# one out, one in



## RRobert (Aug 10, 2007)

Decided to swap the Lotus for something a bit more practical, a wee Focus (RS) 

out:









in:









OH YEAH!

lotsn lots of plans, will post up some (read hunners) of photos when I get the chances to give the paint a proper seeing to.

cheeRS

(oh aye, I'll cnage my wee picture soon too)


----------



## kenny wilson (Oct 28, 2008)

Top move fella:thumb:

Now get on to Jared at Dreamscience and release the wrath:doublesho


----------



## Grizzle (Jul 12, 2006)

Earning to much cash!!


----------



## -Ally- (Mar 6, 2009)

That is nice, really nice. The White ones look good with gloss black wheels too.


----------



## RRobert (Aug 10, 2007)

:thumb:
Gloss black or anthracite ?????









oooft!


----------



## Grizzle (Jul 12, 2006)

I'm thinking anthracite Robbo when are you handing over the keys ya big hun!


----------



## squeakyclean32 (Mar 13, 2010)

Very Nice :thumb:.... Looking forward to seeing the detailing pics soon :thumb:


----------



## RRobert (Aug 10, 2007)

Grizzle said:


> I'm thinking anthracite Robbo when are you handing over the keys ya big hun!

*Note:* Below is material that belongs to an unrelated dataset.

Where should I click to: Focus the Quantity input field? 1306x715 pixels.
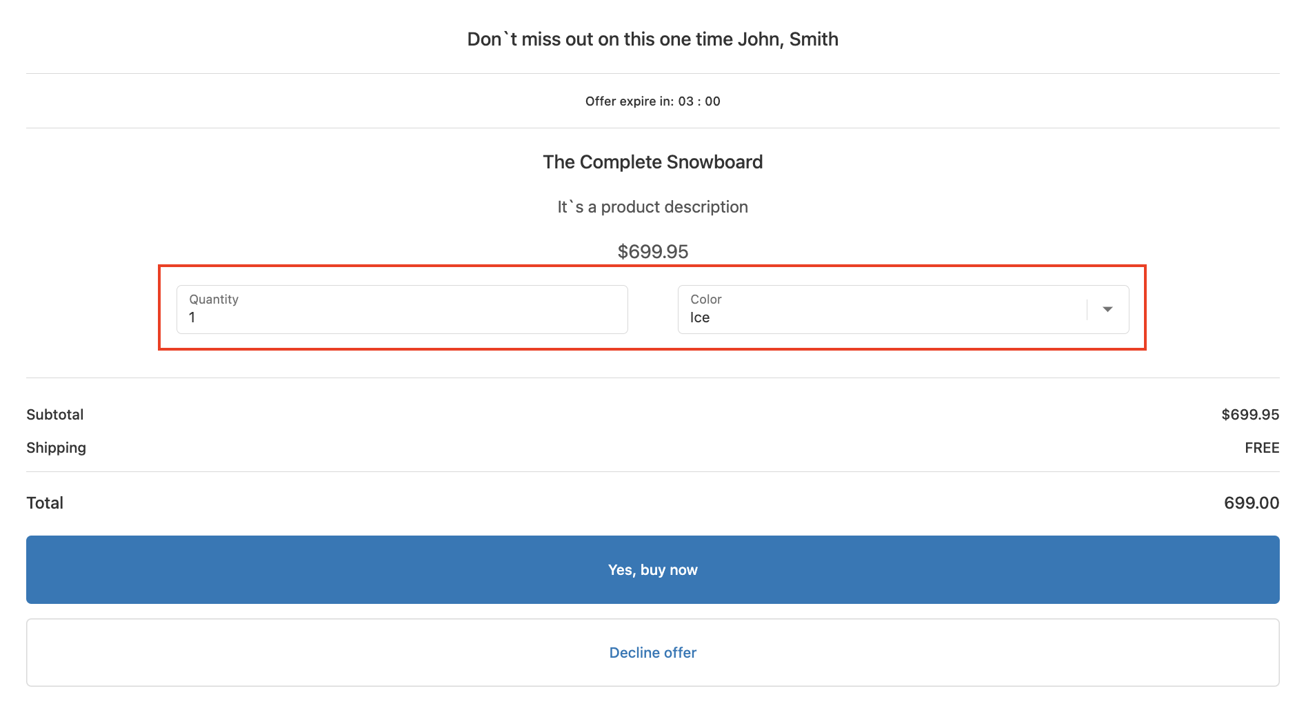point(402,310)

Am edgin to them myself, wee change from Gloss black.

handing the keys to you? huh? eh NEVER! plus its the all singing all dancing keyless entry and push button start, too technical for you 



squeakyclean32 said:


> Very Nice :thumb:.... Looking forward to seeing the detailing pics soon :thumb:


it took huge will power only to do a token de-Tar session and foam today, but a full-on wheels-off-painty-calipers-rotary work & Jeffs is in the pipeline.


----------



## Grizzle (Jul 12, 2006)

xpressvalet said:


> Am edgin to them myself, wee change from Gloss black.
> 
> handing the keys to you? huh? eh NEVER! plus its the all singing all dancing keyless entry and push button start, too technical for you


All that money and no key!!!!! lol. ah well i'll just need to be co-pilot when i pop over for a a "swatch"!


----------



## RRobert (Aug 10, 2007)

aye Graham, if your in the area just drop me a text see if am about.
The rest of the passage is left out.